YOUR INSTRUCTIONS: For this exercise, copy exactly every line from the one holding "60x70cm (115, 562)" through the end of the data, both included. Omit pictures.

----------------

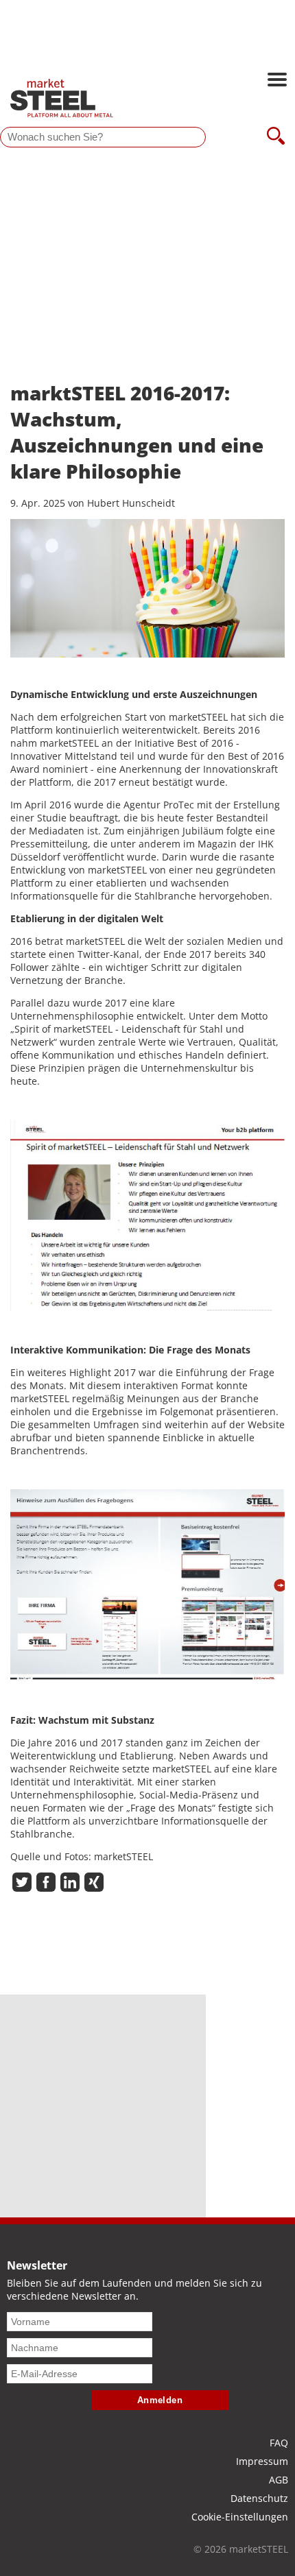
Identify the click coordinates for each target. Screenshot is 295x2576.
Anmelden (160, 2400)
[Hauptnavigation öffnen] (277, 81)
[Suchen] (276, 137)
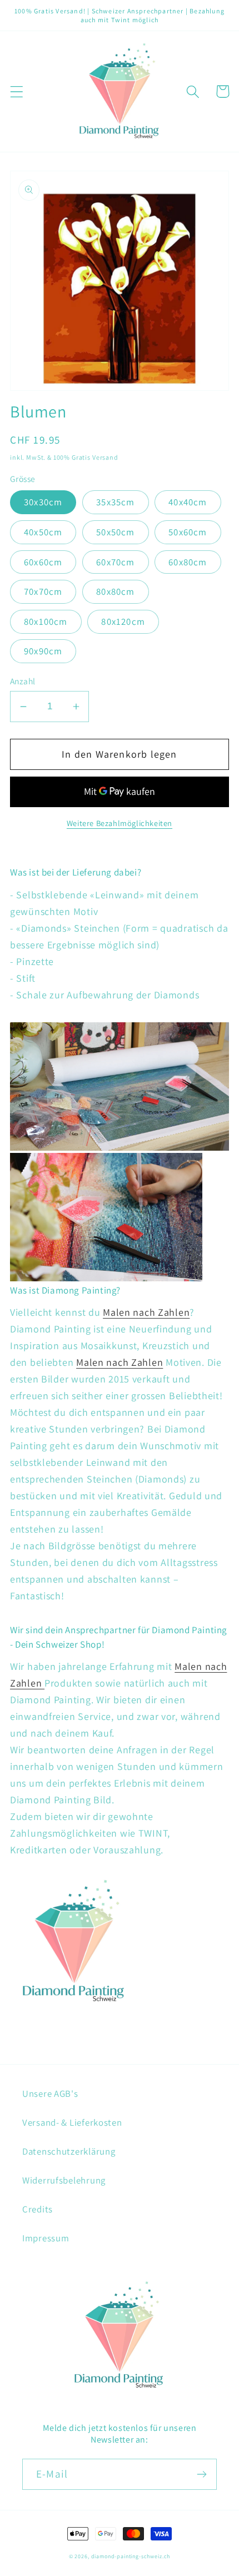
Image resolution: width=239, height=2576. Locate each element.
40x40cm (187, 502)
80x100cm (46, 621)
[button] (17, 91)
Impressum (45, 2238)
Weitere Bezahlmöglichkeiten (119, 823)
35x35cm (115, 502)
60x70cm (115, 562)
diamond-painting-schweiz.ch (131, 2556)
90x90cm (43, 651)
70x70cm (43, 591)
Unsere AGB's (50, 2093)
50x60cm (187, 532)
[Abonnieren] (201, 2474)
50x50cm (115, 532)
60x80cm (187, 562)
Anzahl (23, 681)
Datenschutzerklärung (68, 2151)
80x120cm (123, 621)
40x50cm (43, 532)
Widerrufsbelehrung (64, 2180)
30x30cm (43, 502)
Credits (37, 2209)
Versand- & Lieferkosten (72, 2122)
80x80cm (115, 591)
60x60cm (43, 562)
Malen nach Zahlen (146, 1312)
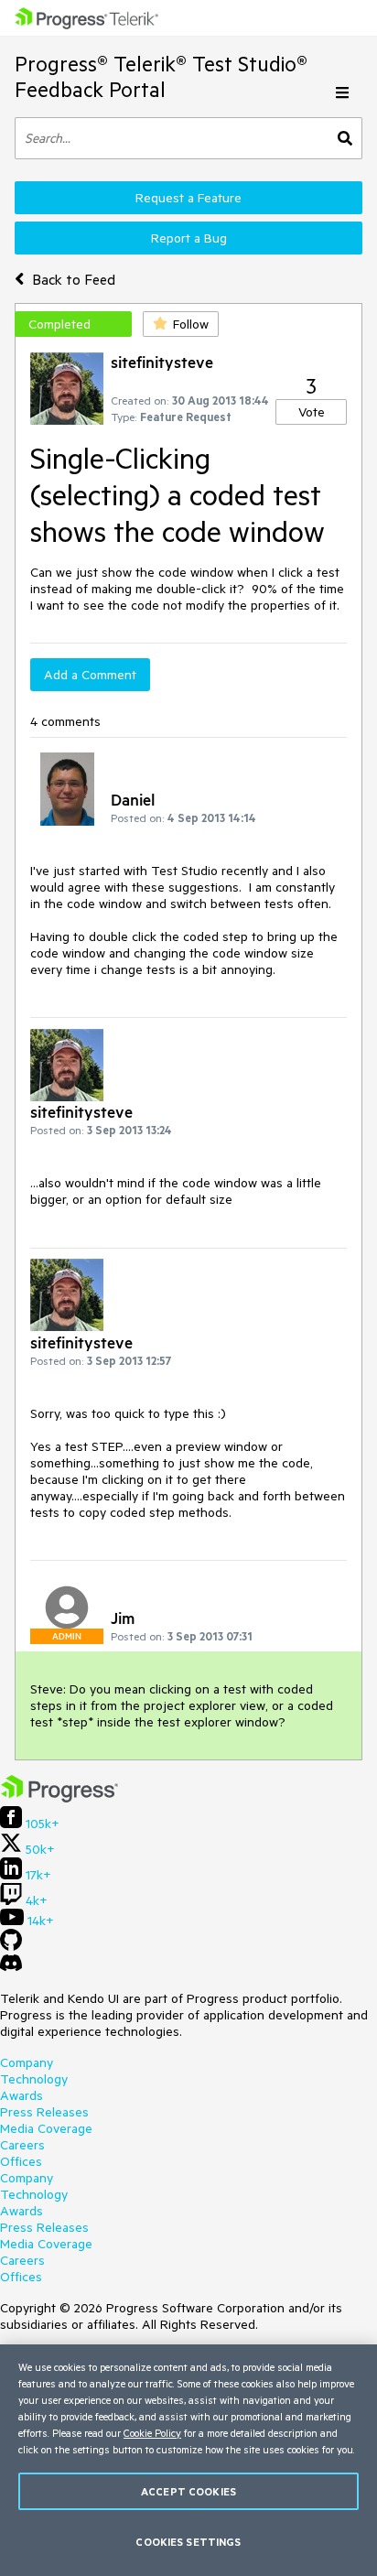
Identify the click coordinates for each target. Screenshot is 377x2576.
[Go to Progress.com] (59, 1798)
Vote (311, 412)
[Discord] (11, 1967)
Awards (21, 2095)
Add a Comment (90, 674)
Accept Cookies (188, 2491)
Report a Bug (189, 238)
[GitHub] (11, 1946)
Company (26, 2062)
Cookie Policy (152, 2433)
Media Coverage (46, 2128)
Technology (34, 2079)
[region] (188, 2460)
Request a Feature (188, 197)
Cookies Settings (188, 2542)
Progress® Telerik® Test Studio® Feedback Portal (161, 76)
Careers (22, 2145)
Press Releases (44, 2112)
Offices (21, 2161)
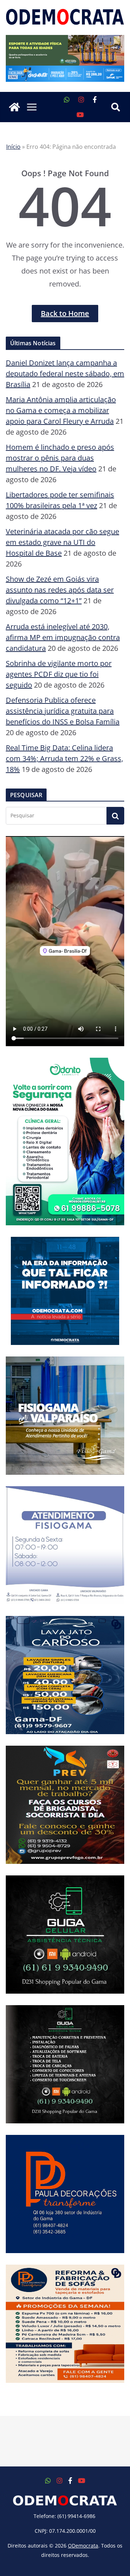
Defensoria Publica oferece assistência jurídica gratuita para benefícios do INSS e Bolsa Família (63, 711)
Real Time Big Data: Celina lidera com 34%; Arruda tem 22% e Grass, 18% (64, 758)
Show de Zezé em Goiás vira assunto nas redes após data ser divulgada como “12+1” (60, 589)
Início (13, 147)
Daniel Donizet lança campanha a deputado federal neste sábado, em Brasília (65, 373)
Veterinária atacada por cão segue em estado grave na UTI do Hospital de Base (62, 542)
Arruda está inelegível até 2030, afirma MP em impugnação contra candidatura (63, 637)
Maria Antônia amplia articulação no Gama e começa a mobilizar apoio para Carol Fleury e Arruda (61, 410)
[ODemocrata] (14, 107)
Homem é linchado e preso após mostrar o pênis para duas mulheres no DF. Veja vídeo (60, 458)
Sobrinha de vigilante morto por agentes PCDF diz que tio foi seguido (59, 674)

----------------

SOLUTION TO THE EXERCISE:
60x70cm (115, 562)
diamond-painting-schweiz.ch (131, 2556)
90x90cm (43, 651)
70x70cm (43, 591)
Unsere AGB's (50, 2093)
50x60cm (187, 532)
[Abonnieren] (201, 2474)
50x50cm (115, 532)
60x80cm (187, 562)
Anzahl (23, 681)
Datenschutzerklärung (68, 2151)
80x120cm (123, 621)
40x50cm (43, 532)
Widerrufsbelehrung (64, 2180)
30x30cm (43, 502)
Credits (37, 2209)
Versand- & Lieferkosten (72, 2122)
80x80cm (115, 591)
60x60cm (43, 562)
Malen nach Zahlen (146, 1312)
Identify the click coordinates for each target. Screenshot is 377x2576.
[Go to Progress.com] (59, 1798)
Vote (311, 412)
[Discord] (11, 1967)
Awards (21, 2095)
Add a Comment (90, 674)
Accept Cookies (188, 2491)
Report a Bug (189, 238)
[GitHub] (11, 1946)
Company (26, 2062)
Cookie Policy (152, 2433)
Media Coverage (46, 2128)
Technology (34, 2079)
[region] (188, 2460)
Request a Feature (188, 197)
Cookies Settings (188, 2542)
Progress® Telerik® Test Studio® Feedback Portal (161, 76)
Careers (22, 2145)
Press Releases (44, 2112)
Offices (21, 2161)
Defensoria Publica oferece assistência jurídica gratuita para benefícios do INSS e Bolsa Família (63, 711)
Real Time Big Data: Celina lidera com 34%; Arruda tem 22% e Grass, 18% (64, 758)
Show de Zezé em Goiás vira assunto nas redes após data ser divulgada como “12+1” (60, 589)
Início (13, 147)
Daniel Donizet lança campanha a deputado federal neste sábado, em Brasília (65, 373)
Veterinária atacada por cão segue em estado grave na UTI do Hospital de Base (62, 542)
Arruda está inelegível até 2030, afirma MP em impugnação contra candidatura (63, 637)
Maria Antônia amplia articulação no Gama e começa a mobilizar apoio para Carol Fleury e Arruda (61, 410)
[ODemocrata] (14, 107)
Homem é linchado e preso após mostrar o pênis para duas mulheres no DF. Veja vídeo (60, 458)
Sobrinha de vigilante morto por agentes PCDF diz que tio foi seguido (59, 674)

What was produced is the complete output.